The splicing unit is configured to perform the steps of responding to the fact that a plurality of first features correspond to one difference feature, acquiring difference features which are equal to the first features in number, splicing each first feature with one corresponding difference feature to obtain a second feature, wherein the difference features are used for representing differences between a prediction classification result and a real classification result of the target video;

9. The video information determination apparatus according to claim 8, wherein the splicing unit is configured to perform any one of:

and splicing the image features, the audio features and the feedback features of the target video to obtain the first features.

10. The video information determination apparatus according to claim 9, wherein the stitching unit is configured to perform stitching each image feature with a corresponding one of the audio features to obtain the first feature in response to detecting that a playback time period corresponding to the image feature is the same as a playback time period corresponding to a plurality of audio features.

11. The video information determination apparatus according to claim 9, wherein the stitching unit is configured to perform stitching each image feature with a corresponding audio feature to obtain the first feature in response to detecting that a playback time period corresponding to the audio feature is the same as a playback time period corresponding to a plurality of image features, and to acquire the same number of audio features as the plurality of image features.

12. The apparatus according to claim 9, wherein the stitching unit is configured to perform stitching the image feature with the audio feature, obtain stitched features, obtain feedback features equal to the number of stitched features in response to a plurality of stitched features corresponding to one feedback feature, and stitch each stitched feature with one corresponding feedback feature to obtain the first feature.

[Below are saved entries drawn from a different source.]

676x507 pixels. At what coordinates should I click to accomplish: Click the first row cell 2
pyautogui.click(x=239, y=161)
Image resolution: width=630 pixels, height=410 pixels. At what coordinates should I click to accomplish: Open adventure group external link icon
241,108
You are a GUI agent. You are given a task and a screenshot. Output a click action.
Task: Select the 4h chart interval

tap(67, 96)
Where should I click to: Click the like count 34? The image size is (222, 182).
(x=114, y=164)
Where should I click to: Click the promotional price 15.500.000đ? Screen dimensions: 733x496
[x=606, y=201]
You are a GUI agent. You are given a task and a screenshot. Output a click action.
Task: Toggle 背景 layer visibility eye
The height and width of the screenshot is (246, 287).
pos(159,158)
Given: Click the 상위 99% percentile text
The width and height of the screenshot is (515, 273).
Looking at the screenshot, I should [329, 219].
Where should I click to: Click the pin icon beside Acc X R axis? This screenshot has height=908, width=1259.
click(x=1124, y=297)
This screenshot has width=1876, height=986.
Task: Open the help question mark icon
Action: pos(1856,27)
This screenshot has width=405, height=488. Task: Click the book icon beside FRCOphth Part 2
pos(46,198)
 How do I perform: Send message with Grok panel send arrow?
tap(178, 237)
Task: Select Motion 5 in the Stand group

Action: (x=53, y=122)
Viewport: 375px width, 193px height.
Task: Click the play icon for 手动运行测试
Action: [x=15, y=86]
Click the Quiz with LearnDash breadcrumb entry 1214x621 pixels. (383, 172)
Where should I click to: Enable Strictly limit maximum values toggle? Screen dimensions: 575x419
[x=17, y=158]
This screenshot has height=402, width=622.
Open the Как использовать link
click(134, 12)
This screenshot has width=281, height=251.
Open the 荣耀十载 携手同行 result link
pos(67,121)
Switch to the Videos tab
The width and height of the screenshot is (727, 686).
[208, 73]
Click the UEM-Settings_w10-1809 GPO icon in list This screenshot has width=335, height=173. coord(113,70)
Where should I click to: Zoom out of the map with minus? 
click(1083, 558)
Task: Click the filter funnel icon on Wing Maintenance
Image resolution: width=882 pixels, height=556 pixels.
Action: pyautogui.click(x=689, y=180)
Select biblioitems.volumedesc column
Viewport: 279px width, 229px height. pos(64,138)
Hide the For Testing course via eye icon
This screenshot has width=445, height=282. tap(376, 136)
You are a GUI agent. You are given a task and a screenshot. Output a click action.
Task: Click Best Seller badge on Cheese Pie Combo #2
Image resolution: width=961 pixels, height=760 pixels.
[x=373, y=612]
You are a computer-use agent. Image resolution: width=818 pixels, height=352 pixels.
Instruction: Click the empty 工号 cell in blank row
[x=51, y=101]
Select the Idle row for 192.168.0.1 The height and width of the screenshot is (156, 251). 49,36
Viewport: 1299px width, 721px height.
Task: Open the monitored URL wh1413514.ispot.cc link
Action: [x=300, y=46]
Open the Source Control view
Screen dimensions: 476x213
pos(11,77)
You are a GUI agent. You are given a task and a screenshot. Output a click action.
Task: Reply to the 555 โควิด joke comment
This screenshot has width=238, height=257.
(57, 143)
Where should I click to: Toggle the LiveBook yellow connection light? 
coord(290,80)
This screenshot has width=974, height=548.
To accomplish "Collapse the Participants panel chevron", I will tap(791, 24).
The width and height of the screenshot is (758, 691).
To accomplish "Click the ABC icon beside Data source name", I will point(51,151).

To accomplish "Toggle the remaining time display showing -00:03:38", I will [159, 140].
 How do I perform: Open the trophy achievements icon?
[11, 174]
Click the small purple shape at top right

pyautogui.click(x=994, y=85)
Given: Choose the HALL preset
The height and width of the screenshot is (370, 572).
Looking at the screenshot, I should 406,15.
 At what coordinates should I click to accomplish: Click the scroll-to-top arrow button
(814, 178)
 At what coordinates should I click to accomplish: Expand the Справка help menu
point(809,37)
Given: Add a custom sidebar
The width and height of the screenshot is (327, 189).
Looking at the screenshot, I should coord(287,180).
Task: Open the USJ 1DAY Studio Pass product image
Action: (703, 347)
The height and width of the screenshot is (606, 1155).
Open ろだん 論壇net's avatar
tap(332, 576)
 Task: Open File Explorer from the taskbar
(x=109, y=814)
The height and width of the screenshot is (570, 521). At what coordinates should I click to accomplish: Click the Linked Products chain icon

13. The video information determining apparatus according to claim 8, wherein the processing unit is configured to perform processing of the first feature by a video classification model, which is trained based on a sample video and a corresponding classification label, to obtain a prediction classification result of the target video.

14. The video information determining apparatus according to claim 8, wherein the processing unit is configured to perform processing of the second feature by a video information determination model, which is trained based on a sample video and corresponding sample video information, to obtain video information of the target video.

15. An electronic device, the electronic device comprising:

one or more processors;

a memory for storing the processor-executable program code;

Wherein the processor is configured to execute the program code to implement the video information determination method of any one of claims 1 to 7.

16. A computer readable storage medium, characterized in that program code in the computer readable storage medium, when executed by a processor of an electronic device, enables the electronic device to perform the video information determination method of any one of claims 1 to 7.